IDGNS: What about a companies like Intermind Corp. or Backweb Technologies? Do you see them as content companies as well or are they competitors?
VAN HOFF: Something very similar to Backweb could be built on top of Castanet in a very short amount of time. We would like to see them as a customer, although I don't think they're very interesting in being our customer right now. They are obviously trying to promote their technology as the right answer. But their focus is different. Our focus is very much on software distribution. We think that the term software or the term channel is a superset of a lot of solutions out there and we solve the generic problem first and companies like Backweb and Pointcast - all of these companies - can build on top of those solutions more focused solutions like ‘how do I distribute a background pattern for my Windows 95 thing?' ... or ‘how do I distribute a news flash?’

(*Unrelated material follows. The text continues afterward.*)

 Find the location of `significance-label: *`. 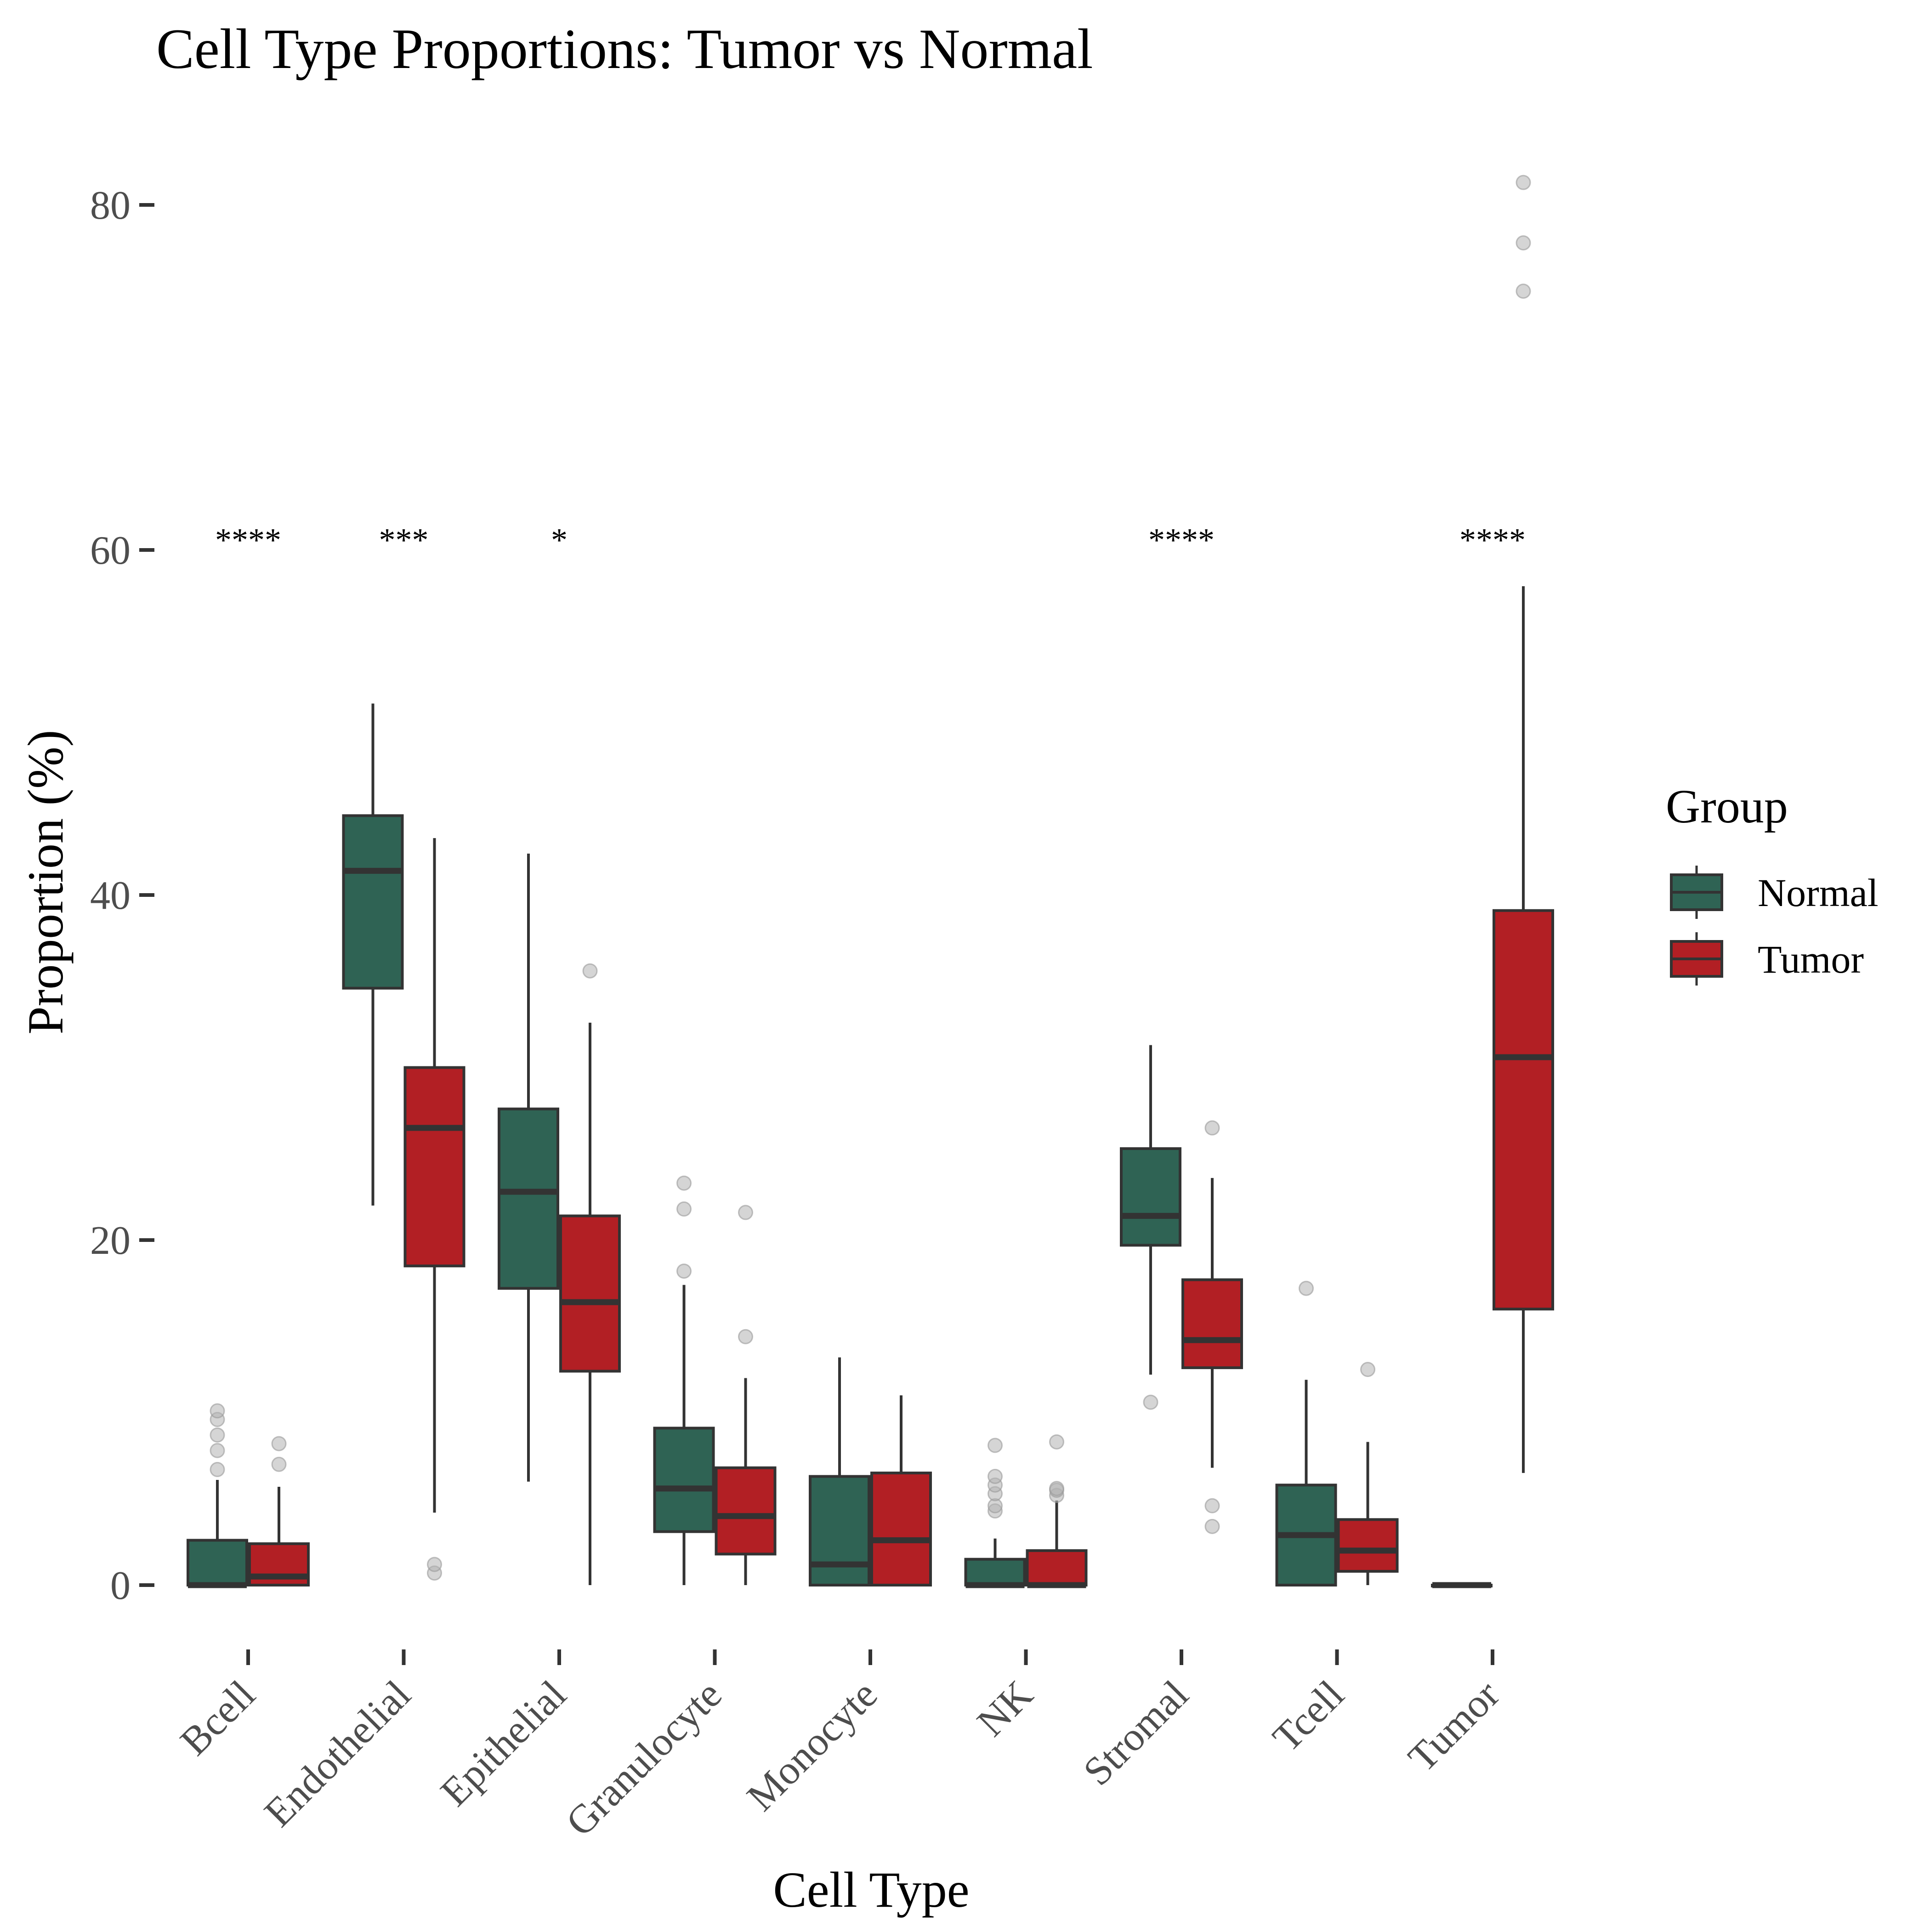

IDGNS: Just a clarification - you say "software distribution" - do you see the technology you provide as focusing primarily on distribution of software and not content?
VAN HOFF: When we talk about software and when we talk about a channel, that is code and data. A product like PointCast is some of amount of code and some amount of data and we ship that as an entire package to you. And we make sure it's always up-to-date so we update the data and we update the code. So the lines are very blurry. There's a very thin line between software and content.

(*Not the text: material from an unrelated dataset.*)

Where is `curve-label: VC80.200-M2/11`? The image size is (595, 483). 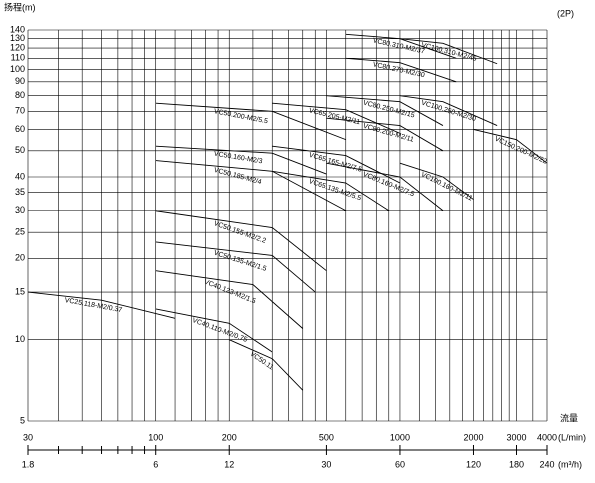
curve-label: VC80.200-M2/11 is located at coordinates (388, 134).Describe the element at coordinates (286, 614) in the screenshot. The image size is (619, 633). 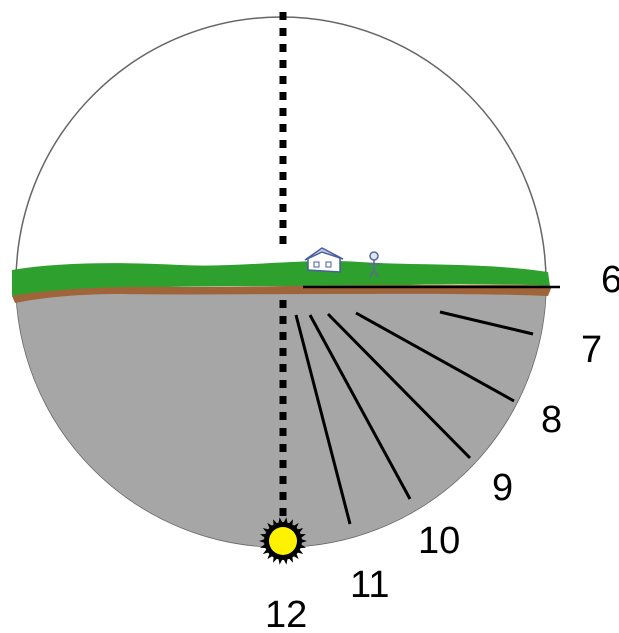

We're very good at delivering software or data that changes once an hour or a couple of times in an hour, but it's not real-time. As soon as you start talking about real-time, then you want to use different types of protocols because our protocol is really optimized at doing very efficient, low overhead updates that are at most a couple of times in an hour. Whereas, if you wanted to have latest stock quote up to the minute, you would use proprietary stock ticker protocol or you use a database access protocol. But that doesn't mean that you couldn't deliver the database client software with Castanet and have it make a live connection to the database.
IDGNS: It has reached the point that perhaps for an upstart company to make it these days it needs to partner with Microsoft. Can you give some details on any negotiation you may be having with Microsoft?
VAN HOFF: We can't comment ... You are sort of alluding to a problem with Java in general: If you develop a library as a third party then you almost have to get a license or deal with Netscape or Microsoft in order to distribute your software. There are lots of companies that are doing that today. They are becoming partners with one or the other. It really makes the market very black and white. You're either pro Microsoft or against Microsoft. I think that it is very much a shame.
IDGNS: What about the possibility of joining or becoming part of a larger entity such as Netscape or Microsoft?
VAN HOFF: When we started our company the four founders decided very early on that we wanted to sell products, not companies. We've had a lots of offers and we turned them all down. We think that if we hang in there and build good products that we'll become worth much more and be much more productive than if we join a bigger entity.
IDGNS: Are you considering a public stock offering?
VAN HOFF: That's very premature. We want to have revenue and establish our company very firmly before we do that. We do not see going public as a source of revenue ... A lot of people mistake going public as a source of revenue. They think that's how you make money in start ups. I think you make money by selling products.